### What you should do:
Look through the material beneath and copy each line with the word "button".

:: Materials provided ::

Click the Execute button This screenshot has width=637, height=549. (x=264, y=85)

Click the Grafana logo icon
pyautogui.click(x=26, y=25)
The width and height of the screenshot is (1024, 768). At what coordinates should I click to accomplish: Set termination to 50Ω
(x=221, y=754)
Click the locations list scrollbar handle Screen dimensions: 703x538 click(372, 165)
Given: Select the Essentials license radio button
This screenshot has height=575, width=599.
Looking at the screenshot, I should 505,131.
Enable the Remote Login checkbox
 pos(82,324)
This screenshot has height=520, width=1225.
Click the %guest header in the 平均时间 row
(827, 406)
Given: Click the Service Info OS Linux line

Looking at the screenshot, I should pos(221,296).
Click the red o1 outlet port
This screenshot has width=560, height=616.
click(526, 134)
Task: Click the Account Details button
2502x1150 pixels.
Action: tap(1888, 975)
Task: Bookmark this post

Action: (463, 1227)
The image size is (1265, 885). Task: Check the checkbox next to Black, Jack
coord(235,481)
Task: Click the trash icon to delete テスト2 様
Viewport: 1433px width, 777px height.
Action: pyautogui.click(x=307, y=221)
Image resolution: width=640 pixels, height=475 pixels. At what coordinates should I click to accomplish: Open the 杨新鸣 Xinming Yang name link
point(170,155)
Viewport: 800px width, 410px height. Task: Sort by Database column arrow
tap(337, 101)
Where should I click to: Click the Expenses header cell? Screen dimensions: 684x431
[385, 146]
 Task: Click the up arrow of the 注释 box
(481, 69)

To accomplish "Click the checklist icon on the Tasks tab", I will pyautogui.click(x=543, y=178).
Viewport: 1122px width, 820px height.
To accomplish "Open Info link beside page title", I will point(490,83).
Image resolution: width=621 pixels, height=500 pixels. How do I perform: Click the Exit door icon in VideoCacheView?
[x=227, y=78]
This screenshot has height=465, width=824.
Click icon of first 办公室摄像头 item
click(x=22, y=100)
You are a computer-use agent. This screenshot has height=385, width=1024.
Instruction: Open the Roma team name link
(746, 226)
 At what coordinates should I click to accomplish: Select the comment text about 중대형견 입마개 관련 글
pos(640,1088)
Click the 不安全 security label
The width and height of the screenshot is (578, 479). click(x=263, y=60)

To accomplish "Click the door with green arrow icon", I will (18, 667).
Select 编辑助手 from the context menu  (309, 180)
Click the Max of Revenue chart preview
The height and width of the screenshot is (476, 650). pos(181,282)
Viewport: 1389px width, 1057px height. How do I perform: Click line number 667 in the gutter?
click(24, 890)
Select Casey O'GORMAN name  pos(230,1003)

:::

### Answer for the task:
Click the Execute button This screenshot has width=637, height=549. (x=264, y=85)
Given: Select the Essentials license radio button
Task: Click the Account Details button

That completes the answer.